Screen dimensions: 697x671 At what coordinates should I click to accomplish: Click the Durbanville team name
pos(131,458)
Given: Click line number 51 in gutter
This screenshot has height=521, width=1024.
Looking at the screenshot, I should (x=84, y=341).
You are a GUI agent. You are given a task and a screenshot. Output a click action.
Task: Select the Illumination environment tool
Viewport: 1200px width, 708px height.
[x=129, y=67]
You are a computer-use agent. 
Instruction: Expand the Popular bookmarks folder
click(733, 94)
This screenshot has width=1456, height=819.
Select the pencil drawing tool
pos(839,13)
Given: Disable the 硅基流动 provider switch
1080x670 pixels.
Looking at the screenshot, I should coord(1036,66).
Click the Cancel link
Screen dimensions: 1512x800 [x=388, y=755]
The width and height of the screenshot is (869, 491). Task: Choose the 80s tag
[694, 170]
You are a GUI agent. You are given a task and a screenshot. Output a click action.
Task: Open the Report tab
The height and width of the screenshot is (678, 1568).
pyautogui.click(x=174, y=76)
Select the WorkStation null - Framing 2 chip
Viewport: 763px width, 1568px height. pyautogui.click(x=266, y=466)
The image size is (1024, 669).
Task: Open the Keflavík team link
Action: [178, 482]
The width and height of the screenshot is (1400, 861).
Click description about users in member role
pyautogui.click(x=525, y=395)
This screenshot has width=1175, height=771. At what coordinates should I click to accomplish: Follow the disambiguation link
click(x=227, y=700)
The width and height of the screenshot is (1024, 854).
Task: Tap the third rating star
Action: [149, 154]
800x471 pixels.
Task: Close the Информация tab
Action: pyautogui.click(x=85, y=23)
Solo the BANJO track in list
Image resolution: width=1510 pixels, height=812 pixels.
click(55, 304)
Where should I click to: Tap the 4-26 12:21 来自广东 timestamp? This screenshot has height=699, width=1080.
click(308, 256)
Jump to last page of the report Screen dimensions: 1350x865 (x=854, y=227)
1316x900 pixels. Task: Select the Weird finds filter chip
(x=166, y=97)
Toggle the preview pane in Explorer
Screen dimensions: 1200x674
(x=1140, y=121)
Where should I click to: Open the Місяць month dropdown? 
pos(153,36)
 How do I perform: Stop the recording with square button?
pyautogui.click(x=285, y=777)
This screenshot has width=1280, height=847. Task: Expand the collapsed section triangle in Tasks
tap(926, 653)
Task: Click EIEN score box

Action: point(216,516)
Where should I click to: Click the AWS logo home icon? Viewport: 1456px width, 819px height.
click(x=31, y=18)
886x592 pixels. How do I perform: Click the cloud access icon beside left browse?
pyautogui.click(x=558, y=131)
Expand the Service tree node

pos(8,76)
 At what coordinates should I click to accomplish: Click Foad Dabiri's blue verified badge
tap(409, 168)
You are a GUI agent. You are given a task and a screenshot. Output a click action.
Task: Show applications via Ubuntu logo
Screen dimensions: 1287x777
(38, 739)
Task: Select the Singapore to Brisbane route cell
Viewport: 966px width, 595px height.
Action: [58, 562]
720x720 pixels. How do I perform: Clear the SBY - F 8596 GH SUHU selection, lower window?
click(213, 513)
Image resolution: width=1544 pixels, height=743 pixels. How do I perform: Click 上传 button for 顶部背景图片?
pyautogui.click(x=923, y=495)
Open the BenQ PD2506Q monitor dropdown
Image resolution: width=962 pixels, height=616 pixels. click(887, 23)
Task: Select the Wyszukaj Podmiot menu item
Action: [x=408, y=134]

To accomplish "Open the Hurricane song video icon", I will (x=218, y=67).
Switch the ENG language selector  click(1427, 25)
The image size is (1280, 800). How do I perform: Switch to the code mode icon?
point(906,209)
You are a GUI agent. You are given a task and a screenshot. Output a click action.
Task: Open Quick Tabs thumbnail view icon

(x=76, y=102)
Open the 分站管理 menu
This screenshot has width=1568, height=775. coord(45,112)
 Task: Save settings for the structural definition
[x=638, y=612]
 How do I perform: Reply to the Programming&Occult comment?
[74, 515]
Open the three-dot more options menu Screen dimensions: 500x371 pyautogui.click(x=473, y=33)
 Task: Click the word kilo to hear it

====================

REQUIRED WORK:
Format all of the material above as a numbered list with one line per item, leaving out the blank lines.

SOLUTION TO THIS PROBLEM:
1. Screen dimensions: 697x671 At what coordinates should I click to accomplish: Click the Durbanville team name
2. pos(131,458)
3. Given: Click line number 51 in gutter
4. This screenshot has height=521, width=1024.
5. Looking at the screenshot, I should (x=84, y=341).
6. You are a GUI agent. You are given a task and a screenshot. Output a click action.
7. Task: Select the Illumination environment tool
8. Viewport: 1200px width, 708px height.
9. [x=129, y=67]
10. You are a computer-use agent. 
11. Instruction: Expand the Popular bookmarks folder
12. click(733, 94)
13. This screenshot has width=1456, height=819.
14. Select the pencil drawing tool
15. pos(839,13)
16. Given: Disable the 硅基流动 provider switch
17. 1080x670 pixels.
18. Looking at the screenshot, I should coord(1036,66).
19. Click the Cancel link
20. Screen dimensions: 1512x800 [x=388, y=755]
21. The width and height of the screenshot is (869, 491). Task: Choose the 80s tag
22. [694, 170]
23. You are a GUI agent. You are given a task and a screenshot. Output a click action.
24. Task: Open the Report tab
25. The height and width of the screenshot is (678, 1568).
26. pyautogui.click(x=174, y=76)
27. Select the WorkStation null - Framing 2 chip
28. Viewport: 763px width, 1568px height. pyautogui.click(x=266, y=466)
29. The image size is (1024, 669).
30. Task: Open the Keflavík team link
31. Action: [178, 482]
32. The width and height of the screenshot is (1400, 861).
33. Click description about users in member role
34. pyautogui.click(x=525, y=395)
35. This screenshot has width=1175, height=771. At what coordinates should I click to accomplish: Follow the disambiguation link
36. click(x=227, y=700)
37. The width and height of the screenshot is (1024, 854).
38. Task: Tap the third rating star
39. Action: [149, 154]
40. 800x471 pixels.
41. Task: Close the Информация tab
42. Action: pyautogui.click(x=85, y=23)
43. Solo the BANJO track in list
44. Image resolution: width=1510 pixels, height=812 pixels.
45. click(55, 304)
46. Where should I click to: Tap the 4-26 12:21 来自广东 timestamp? This screenshot has height=699, width=1080.
47. click(308, 256)
48. Jump to last page of the report Screen dimensions: 1350x865 (x=854, y=227)
49. 1316x900 pixels. Task: Select the Weird finds filter chip
50. (x=166, y=97)
51. Toggle the preview pane in Explorer
52. Screen dimensions: 1200x674
53. (x=1140, y=121)
54. Where should I click to: Open the Місяць month dropdown? 
55. pos(153,36)
56.  How do I perform: Stop the recording with square button?
57. pyautogui.click(x=285, y=777)
58. This screenshot has width=1280, height=847. Task: Expand the collapsed section triangle in Tasks
59. tap(926, 653)
60. Task: Click EIEN score box
61. Action: point(216,516)
62. Where should I click to: Click the AWS logo home icon? Viewport: 1456px width, 819px height.
63. click(x=31, y=18)
64. 886x592 pixels. How do I perform: Click the cloud access icon beside left browse?
65. pyautogui.click(x=558, y=131)
66. Expand the Service tree node
67. pos(8,76)
68.  At what coordinates should I click to accomplish: Click Foad Dabiri's blue verified badge
69. tap(409, 168)
70. You are a GUI agent. You are given a task and a screenshot. Output a click action.
71. Task: Show applications via Ubuntu logo
72. Screen dimensions: 1287x777
73. (38, 739)
74. Task: Select the Singapore to Brisbane route cell
75. Viewport: 966px width, 595px height.
76. Action: [58, 562]
77. 720x720 pixels. How do I perform: Clear the SBY - F 8596 GH SUHU selection, lower window?
78. click(213, 513)
79. Image resolution: width=1544 pixels, height=743 pixels. How do I perform: Click 上传 button for 顶部背景图片?
80. pyautogui.click(x=923, y=495)
81. Open the BenQ PD2506Q monitor dropdown
82. Image resolution: width=962 pixels, height=616 pixels. click(887, 23)
83. Task: Select the Wyszukaj Podmiot menu item
84. Action: [x=408, y=134]
85. To accomplish "Open the Hurricane song video icon", I will (x=218, y=67).
86. Switch the ENG language selector  click(1427, 25)
87. The image size is (1280, 800). How do I perform: Switch to the code mode icon?
88. point(906,209)
89. You are a GUI agent. You are given a task and a screenshot. Output a click action.
90. Task: Open Quick Tabs thumbnail view icon
91. (x=76, y=102)
92. Open the 分站管理 menu
93. This screenshot has width=1568, height=775. coord(45,112)
94.  Task: Save settings for the structural definition
95. [x=638, y=612]
96.  How do I perform: Reply to the Programming&Occult comment?
97. [74, 515]
98. Open the three-dot more options menu Screen dimensions: 500x371 pyautogui.click(x=473, y=33)
99.  Task: Click the word kilo to hear it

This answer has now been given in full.